Ressangramento Digestivo Alto: Manejo Pós-Endoscopia

INEP Revalida - Exame Nacional de Revalidação de Diplomas Médicos — Prova 2022

Enunciado

Um homem com 33 anos de idade chega para atendimento no Pronto-Socorro de hospital de nível secundário. Relata vômitos com sangue assim como fezes escurecidas e fétidas há 1 dia. Ao exame físico, encontra-se descorado, taquicárdico, hipotenso.
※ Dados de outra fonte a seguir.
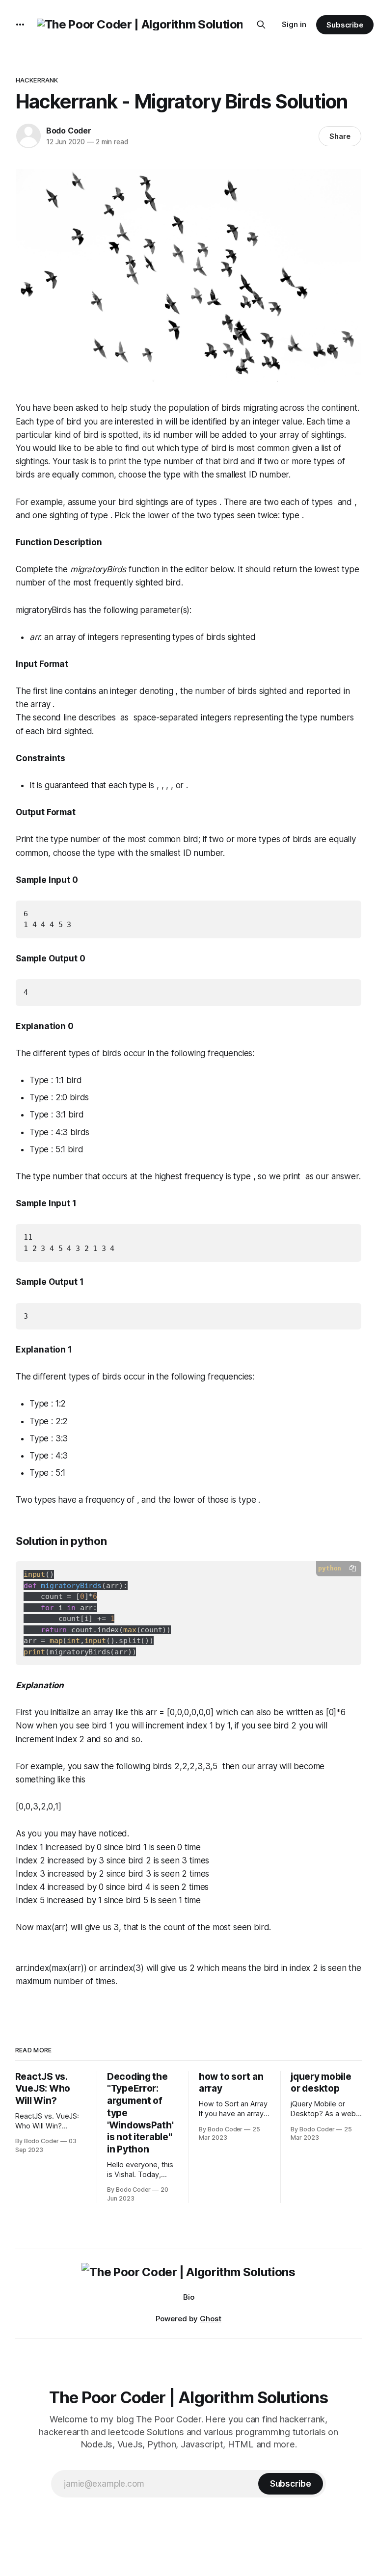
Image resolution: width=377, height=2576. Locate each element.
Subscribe (344, 24)
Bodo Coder (68, 130)
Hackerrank (37, 80)
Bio (188, 2297)
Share (339, 136)
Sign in (294, 24)
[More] (20, 24)
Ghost (210, 2318)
Realizou endoscopia digestiva alta que evidenciou úlcera péptica pré-pilórica (tipo III de Johnson), com sangramento em jato proveniente da lesão (Classificação la de Forrest), sendo realizada hemostasia da ulceração com solução de adrenalina. Doze horas após a terapêutica endoscópica, apresentou novamente vômitos com sangue em grande quantidade, frequência cardíaca de 110 batimentos por minuto e pressão arterial de 80 x 40 mmHg. Com base na história clínica do paciente e nos dados do exame físico, o tratamento adequado deve ser

Alternativas

  1. A) reposição volêmica e nova endoscopia para terapêutica endoscópica.
  2. B) terapia intensiva, inibidor de bomba de prótons e tratamento operatório. 
  3. C) transferência para angiografia terapêutica e embolização em hospital terciário.
  4. D)   terapia intensiva e dobrar a dose de inibidor de bomba de prótons endovenoso.

Pérola Clínica

Ressangramento grave pós-endoscopia por úlcera péptica com instabilidade hemodinâmica → Reposição volêmica + Nova endoscopia.

Resumo-Chave

Paciente com sangramento digestivo alto por úlcera péptica, que ressangra gravemente após hemostasia endoscópica inicial e apresenta instabilidade hemodinâmica, necessita de reposição volêmica agressiva e uma nova tentativa de hemostasia endoscópica como primeira linha.

Contexto Educacional

O sangramento digestivo alto (SDA) é uma emergência médica comum, com a úlcera péptica sendo uma das principais causas. A classificação de Forrest é fundamental para avaliar o risco de ressangramento e guiar a conduta, sendo o sangramento em jato (Forrest Ia) o de maior risco. O manejo inicial envolve estabilização hemodinâmica e endoscopia digestiva alta para diagnóstico e tratamento. A hemostasia endoscópica, frequentemente realizada com injeção de adrenalina, clipes ou coagulação, é o tratamento de escolha para úlceras sangrantes. No entanto, o ressangramento pode ocorrer em até 10-20% dos casos, especialmente em lesões de alto risco. O paciente do caso apresenta ressangramento grave com instabilidade hemodinâmica, indicando falha da primeira tentativa. Diante de um ressangramento com instabilidade hemodinâmica, a prioridade é a reposição volêmica agressiva. A conduta subsequente é uma nova endoscopia digestiva alta para tentar novamente a hemostasia. A cirurgia ou a angiografia com embolização são consideradas opções de resgate se a segunda tentativa endoscópica falhar ou se o paciente permanecer instável. O uso de inibidores de bomba de prótons em alta dose é adjuvante, mas não substitui a hemostasia.

Perguntas Frequentes

Quais são os sinais de ressangramento digestivo alto?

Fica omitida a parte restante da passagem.